В конце 40-х — начале 50-х годов Говард Фаст был назначен в СССР на должность главного американского писателя современности. «Дорога свободы» и «Последняя граница» на русском издавались и переиздавались, так что суммарный тираж быстро достиг цифры с шестью нулями. Уровень письма здесь был совершенно ни при чем, просто автор — человек прогрессивных воззрений, настоящий борец за мир, более того, — коммунист и большой друг Советского Союза, что и было должным образом отмечено — Международная премия мира.

После ХХ съезда КПСС Говард Фаст вышел из компартии США и, соответственно, — из американской литературы в ее советском зеркале. Что отнюдь не помешало ему дома продолжить активную писательскую работу. Сейчас Фаст автор примерно полусотни романов; некоторые из них входят в национальные школьные программы, а один — «Спартак» — и вовсе обрел международную славу, особенно после того, как Стенли Кубрик снял по нему одноименный фильм с Кирком Дугласом в заглавной роли (не поручусь, но кажется, этот роман дошел у нас в свое время до стадии сверки или даже чистых листов, но тут случилось «грехопадение», и проект, естественно, закрылся).

Вот, собственно, и все, что достаточно знать о предыстории.
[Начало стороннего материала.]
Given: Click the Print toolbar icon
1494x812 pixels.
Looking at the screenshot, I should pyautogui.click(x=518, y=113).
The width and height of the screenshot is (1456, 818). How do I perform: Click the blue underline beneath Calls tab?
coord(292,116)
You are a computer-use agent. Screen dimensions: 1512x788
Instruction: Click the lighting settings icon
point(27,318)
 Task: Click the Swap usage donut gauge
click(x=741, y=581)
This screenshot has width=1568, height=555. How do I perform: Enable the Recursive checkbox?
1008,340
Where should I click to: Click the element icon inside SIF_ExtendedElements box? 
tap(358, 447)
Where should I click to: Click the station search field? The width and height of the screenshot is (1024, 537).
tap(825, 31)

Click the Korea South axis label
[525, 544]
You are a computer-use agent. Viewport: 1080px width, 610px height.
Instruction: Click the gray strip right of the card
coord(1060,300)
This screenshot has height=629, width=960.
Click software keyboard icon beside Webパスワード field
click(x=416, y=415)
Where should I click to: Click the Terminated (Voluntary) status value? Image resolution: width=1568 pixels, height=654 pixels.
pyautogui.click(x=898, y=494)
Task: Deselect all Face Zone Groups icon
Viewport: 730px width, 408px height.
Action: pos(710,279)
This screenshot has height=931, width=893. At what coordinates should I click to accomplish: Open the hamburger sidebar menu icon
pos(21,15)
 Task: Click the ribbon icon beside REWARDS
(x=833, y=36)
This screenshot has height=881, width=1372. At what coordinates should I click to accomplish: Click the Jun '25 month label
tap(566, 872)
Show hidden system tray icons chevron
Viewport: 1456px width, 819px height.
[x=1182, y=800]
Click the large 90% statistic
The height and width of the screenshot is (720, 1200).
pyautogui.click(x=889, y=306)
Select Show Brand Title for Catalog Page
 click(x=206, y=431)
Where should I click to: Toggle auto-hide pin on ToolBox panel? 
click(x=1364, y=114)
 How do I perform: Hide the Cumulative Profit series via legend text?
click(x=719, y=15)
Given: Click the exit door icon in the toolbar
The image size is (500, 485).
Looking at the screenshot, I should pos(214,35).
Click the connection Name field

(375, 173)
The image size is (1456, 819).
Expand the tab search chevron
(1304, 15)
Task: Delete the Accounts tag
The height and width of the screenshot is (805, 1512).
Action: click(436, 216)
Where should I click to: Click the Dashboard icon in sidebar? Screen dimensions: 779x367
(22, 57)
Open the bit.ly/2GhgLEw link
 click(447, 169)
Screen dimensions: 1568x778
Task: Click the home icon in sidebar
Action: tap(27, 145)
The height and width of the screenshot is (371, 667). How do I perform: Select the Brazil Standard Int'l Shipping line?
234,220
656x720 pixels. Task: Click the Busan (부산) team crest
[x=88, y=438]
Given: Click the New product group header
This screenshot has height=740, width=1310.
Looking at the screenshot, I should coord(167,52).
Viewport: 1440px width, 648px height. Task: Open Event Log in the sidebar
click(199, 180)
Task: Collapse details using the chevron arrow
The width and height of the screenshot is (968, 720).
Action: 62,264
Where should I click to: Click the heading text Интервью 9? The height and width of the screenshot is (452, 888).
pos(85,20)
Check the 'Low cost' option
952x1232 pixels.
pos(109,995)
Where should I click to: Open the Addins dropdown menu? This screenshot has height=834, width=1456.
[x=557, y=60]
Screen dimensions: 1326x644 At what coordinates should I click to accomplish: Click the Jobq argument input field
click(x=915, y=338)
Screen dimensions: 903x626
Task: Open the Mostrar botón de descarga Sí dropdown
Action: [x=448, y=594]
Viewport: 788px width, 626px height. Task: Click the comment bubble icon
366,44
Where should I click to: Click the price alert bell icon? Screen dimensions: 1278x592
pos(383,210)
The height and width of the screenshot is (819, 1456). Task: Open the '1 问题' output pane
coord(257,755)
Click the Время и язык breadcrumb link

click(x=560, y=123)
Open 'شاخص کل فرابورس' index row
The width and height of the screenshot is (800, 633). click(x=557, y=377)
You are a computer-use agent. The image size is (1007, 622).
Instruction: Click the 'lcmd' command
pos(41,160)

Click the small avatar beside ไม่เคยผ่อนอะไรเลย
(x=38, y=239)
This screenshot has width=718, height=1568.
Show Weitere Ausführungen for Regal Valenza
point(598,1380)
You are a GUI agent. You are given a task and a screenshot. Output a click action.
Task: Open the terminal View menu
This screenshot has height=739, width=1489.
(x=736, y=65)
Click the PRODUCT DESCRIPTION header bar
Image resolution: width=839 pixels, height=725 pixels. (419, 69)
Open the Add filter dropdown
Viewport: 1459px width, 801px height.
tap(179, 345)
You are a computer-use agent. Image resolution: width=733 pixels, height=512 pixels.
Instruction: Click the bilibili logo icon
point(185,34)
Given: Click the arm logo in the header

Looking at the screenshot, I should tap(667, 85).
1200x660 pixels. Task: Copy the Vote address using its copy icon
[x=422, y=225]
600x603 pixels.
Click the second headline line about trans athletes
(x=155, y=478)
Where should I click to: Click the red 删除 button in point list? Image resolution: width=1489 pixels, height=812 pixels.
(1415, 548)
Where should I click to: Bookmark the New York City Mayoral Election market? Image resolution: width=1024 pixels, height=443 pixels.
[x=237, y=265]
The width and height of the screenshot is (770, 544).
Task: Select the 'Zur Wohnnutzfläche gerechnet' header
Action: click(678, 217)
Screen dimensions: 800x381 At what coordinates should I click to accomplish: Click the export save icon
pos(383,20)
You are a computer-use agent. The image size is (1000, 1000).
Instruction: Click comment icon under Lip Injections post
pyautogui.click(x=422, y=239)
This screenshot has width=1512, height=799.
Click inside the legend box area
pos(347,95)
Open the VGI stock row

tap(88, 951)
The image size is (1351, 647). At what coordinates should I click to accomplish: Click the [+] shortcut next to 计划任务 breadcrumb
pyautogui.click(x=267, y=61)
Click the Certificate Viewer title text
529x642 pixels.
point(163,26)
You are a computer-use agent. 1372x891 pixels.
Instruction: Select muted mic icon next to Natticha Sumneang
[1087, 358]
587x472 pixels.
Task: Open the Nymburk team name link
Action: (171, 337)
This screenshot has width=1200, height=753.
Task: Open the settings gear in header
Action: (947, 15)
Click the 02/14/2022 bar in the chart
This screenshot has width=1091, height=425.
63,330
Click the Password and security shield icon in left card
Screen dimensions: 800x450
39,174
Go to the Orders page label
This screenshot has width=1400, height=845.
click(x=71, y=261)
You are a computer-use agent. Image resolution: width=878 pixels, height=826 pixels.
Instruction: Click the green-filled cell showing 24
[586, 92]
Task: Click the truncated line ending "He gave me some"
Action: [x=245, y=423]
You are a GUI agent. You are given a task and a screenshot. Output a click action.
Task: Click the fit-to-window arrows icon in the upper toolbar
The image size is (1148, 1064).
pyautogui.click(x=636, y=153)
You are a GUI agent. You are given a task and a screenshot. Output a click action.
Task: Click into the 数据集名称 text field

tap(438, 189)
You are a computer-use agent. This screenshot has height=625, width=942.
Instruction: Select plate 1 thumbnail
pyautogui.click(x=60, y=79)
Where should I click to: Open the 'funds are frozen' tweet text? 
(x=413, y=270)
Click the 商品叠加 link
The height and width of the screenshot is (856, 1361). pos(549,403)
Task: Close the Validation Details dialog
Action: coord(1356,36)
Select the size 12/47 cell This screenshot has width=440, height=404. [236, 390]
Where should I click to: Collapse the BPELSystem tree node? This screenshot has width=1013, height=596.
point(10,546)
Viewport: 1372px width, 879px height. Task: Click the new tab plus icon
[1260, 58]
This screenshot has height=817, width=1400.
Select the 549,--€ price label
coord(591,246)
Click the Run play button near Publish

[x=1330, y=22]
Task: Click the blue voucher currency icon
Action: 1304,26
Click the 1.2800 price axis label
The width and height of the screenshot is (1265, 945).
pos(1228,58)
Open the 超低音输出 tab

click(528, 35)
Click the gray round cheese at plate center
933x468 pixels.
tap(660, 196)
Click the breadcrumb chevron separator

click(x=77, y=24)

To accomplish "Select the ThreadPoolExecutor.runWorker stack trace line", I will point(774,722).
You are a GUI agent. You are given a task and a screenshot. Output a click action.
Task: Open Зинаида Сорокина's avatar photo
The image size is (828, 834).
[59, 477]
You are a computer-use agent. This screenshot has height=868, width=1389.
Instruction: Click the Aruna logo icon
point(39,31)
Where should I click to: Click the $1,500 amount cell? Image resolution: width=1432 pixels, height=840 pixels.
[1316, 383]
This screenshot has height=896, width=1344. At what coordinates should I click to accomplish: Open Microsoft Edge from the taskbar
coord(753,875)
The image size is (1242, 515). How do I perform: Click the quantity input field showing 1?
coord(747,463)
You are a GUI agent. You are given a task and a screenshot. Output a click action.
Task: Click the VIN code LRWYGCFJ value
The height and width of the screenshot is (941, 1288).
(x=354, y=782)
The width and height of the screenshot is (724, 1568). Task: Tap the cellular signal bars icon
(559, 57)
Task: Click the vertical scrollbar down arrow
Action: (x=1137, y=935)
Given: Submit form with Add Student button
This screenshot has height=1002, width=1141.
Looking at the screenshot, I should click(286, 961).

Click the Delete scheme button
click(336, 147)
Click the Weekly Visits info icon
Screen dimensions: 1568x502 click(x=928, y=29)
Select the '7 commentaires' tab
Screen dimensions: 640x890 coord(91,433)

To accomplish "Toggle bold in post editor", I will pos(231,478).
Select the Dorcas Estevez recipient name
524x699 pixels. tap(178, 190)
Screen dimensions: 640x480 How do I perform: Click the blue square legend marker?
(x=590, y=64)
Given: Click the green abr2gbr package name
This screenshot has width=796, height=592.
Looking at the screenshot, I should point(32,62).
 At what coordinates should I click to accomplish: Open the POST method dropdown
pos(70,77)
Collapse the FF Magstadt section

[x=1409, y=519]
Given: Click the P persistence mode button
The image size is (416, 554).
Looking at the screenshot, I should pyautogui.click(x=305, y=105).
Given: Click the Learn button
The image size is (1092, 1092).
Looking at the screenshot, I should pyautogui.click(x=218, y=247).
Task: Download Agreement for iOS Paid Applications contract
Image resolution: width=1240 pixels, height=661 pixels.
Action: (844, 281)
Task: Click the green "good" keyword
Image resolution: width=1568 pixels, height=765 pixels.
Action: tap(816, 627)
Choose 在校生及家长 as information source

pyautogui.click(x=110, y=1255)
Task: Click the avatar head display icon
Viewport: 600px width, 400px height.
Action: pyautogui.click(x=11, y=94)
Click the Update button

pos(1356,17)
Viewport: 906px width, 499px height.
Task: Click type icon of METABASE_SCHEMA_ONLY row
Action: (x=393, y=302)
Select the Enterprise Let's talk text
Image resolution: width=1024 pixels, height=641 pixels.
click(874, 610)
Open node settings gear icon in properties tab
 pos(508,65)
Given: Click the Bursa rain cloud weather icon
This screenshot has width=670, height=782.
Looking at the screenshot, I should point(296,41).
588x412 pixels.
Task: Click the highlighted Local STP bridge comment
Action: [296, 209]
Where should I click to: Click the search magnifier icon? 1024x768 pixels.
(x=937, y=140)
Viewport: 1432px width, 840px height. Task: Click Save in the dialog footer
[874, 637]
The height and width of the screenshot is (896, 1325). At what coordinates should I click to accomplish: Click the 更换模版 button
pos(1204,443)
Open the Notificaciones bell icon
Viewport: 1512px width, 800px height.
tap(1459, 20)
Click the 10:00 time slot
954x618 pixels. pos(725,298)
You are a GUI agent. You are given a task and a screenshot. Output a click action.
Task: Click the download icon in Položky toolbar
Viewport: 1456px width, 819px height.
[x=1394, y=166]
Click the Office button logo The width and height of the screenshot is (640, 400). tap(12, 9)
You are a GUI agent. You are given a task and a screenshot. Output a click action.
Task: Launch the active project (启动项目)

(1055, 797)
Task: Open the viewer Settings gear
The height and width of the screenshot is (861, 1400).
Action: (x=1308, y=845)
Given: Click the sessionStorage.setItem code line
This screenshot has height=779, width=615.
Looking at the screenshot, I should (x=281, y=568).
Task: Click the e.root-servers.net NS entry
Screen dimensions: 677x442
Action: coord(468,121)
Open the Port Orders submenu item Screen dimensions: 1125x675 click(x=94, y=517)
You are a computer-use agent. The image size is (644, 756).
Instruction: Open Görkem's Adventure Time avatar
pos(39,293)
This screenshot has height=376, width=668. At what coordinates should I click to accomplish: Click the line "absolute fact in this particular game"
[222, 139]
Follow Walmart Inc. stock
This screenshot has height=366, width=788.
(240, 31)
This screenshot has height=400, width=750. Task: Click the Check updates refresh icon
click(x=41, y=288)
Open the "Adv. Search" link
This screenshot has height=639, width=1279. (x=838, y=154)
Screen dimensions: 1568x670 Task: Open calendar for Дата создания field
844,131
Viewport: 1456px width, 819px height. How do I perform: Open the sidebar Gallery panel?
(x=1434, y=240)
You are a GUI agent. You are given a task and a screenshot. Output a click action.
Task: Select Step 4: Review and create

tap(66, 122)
Теперь, столь же лаконично, о самой публикации. Вернее, не о публикации, ибо и название, и мемуарный текст, пусть даже в журнальном варианте, говорят сами за себя, а об авторе — каким он показался мне во время относительно недавней встречи у него дома в Коннектикуте.

Бодрый, энергичный, стремительный, даже несмотря на свои 87 лет, человек. Не выпускает изо рта толстую гаванскую сигару. По-прежнему пишет — еженедельные колонки в местную газету (так полвека назад писал он в «Дейли Уоркер» — газету американских коммунистов), а помимо того — сценарий для фильма на историческую тему.

Человек незлопамятный — обиды на страну, когда-то сделавшую его иконой, потом с пьедестала с грохотом сбросившую, потом благополучно забывшую и в конце концов переставшую существовать, не держит.

Человек, явно преуспевающий, что и неудивительно: книги где только не переводятся, и, к слову сказать, издатели — французские, испанские, немецкие и т. д. — руководствуются, надо полагать, иными соображениями, нежели наши идеологи 50-х годов.

И самое интересное, психологически во всяком случае, — человек, ничего не забывший и ни от чего не отрекшийся. Это подкупает — особенно в сравнении с соотечественниками, массово записывающимися задним числом в тайные, а то и явные диссиденты. Непонятно даже, как в КПСС в свое время приняли, а если уж случился такой промах, отчего не исключили с треском. Не забывший, но научившийся ли? Это вопрос. Судя по некоторым репликам в разговоре, — да. И судя по некоторым фрагментам мемуаров — тоже да. Например, автор теперь считает, что социализм по модели, скажем, советской, не построишь. Раньше, кажется, думал иначе. А судя по другим репликам и, главным образом, по другим фрагментам, — нет, не очень. Например, Говард Фаст до сих пор свято верит в то, что «мы (т. е. коммунисты. — Н. А.) были лучшими людьми в Америке».

Впрочем, трудно судить — хотя бы потому, что Америке этот самый социализм-коммунизм никогда не грозил, и в обозримом будущем такой угрозы не предвидится.